··· FRAGMENTO
La gente sabía cómo actuaban los paramilitares y dónde tenían sus campamentos. La Policía y la Infantería Marina o el mismo Ejército, ese que llaman glorioso, pero que de glorioso no queda nada si algún día lo fue. No se movían un centímetro ante la tragedia; a veces no se desplazaban ni para levantar a los muertos.

Las Instituciones encargadas de salvaguardar la vida, honra y bienes de los ciudadanos, actuaban como cómplices por obra u omisión. Ya es una certeza, por las aún escasas investigaciones que se han hecho en materia judicial, que los listados de las personas que debían morir salían de los organismos de inteligencia del Estado; de esas publicitadas como “gloriosas instituciones”. Aún no había un millón de sapos, propuesta del gobierno criminal de Uribe, pero eran suficientes para señalar como “traidores” de la patria, a quien presentara un asomo de oposición a la institucionalidad podrida.
······
··· DATOS PROPORCIONADOS
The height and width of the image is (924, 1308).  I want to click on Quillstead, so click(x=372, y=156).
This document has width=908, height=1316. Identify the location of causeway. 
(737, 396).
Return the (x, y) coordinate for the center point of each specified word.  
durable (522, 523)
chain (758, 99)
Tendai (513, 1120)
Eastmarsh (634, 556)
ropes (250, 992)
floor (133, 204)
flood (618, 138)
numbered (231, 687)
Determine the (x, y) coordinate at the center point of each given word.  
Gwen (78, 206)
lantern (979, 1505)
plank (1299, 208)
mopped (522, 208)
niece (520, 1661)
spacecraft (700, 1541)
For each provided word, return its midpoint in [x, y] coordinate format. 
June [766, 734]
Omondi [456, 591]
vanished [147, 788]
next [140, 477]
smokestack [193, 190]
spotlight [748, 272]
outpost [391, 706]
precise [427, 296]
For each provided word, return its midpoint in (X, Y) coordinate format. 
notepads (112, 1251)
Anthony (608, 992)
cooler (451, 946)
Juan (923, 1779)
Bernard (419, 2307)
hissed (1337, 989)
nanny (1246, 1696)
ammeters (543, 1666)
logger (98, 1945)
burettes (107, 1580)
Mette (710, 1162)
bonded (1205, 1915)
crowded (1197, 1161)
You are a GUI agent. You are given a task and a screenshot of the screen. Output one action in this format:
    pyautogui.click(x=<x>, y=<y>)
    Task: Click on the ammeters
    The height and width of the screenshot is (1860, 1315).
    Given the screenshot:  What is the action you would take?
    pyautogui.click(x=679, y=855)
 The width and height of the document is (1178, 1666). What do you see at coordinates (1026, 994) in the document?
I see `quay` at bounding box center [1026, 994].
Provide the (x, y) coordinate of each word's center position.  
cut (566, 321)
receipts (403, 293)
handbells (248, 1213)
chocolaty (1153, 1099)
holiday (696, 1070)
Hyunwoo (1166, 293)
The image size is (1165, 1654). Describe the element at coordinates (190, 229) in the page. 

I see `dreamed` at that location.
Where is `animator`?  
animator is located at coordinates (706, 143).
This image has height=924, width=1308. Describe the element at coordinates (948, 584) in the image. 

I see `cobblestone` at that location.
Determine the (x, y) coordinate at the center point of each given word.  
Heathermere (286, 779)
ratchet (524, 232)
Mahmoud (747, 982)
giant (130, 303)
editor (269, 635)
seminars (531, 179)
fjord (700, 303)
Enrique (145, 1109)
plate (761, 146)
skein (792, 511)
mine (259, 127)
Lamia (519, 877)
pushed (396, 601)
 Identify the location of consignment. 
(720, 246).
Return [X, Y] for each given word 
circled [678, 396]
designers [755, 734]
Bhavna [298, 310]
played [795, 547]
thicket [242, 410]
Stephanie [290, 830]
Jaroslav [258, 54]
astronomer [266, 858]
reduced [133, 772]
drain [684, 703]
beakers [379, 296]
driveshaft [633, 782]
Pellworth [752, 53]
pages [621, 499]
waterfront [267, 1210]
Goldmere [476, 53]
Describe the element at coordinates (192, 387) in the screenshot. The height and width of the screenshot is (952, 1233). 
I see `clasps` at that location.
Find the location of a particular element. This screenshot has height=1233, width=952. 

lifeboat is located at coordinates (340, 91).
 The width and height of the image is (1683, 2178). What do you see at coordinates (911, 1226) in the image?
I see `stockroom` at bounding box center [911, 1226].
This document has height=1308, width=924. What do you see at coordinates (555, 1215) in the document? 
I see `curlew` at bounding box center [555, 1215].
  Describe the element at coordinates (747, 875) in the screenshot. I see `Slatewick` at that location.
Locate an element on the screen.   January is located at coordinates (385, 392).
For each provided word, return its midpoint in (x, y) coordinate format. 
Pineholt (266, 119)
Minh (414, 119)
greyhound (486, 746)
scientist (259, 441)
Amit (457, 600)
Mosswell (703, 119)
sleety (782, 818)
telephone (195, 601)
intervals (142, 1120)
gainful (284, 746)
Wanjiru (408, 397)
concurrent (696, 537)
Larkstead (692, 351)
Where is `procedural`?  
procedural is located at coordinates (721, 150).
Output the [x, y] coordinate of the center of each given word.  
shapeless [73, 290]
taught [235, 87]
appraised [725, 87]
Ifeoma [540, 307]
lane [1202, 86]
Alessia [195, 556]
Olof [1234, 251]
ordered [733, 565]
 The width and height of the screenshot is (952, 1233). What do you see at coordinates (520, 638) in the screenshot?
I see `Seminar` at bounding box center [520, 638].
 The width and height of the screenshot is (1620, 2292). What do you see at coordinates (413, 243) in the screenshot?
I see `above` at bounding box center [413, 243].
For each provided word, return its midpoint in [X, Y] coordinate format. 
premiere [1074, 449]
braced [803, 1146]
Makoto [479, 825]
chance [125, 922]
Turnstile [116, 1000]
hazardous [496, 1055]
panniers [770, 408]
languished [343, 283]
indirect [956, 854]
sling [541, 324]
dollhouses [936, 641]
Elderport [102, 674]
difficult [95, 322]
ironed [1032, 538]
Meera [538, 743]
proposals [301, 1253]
······
§ **USA LA INFORMACIÓN**:
1. Reproduce literalmente el tramo del fragmento sobre los paramilitares que va desde "Las Instituciones encargadas" hasta "la institucionalidad podrida.".
2. Según el fragmento sobre los paramilitares, ¿de dónde salían los listados de las personas que debían morir?
Las líneas no guardan relación alguna con el fragmento.

§ **PROBLEMAS RESUELTOS**:
1.
Las Instituciones encargadas de salvaguardar la vida, honra y bienes de los ciudadanos, actuaban como cómplices por obra u omisión. Ya es una certeza, por las aún escasas investigaciones que se han hecho en materia judicial, que los listados de las personas que debían morir salían de los organismos de inteligencia del Estado; de esas publicitadas como “gloriosas instituciones”. Aún no había un millón de sapos, propuesta del gobierno criminal de Uribe, pero eran suficientes para señalar como “traidores” de la patria, a quien presentara un asomo de oposición a la institucionalidad podrida.

2. De los organismos de inteligencia del Estado.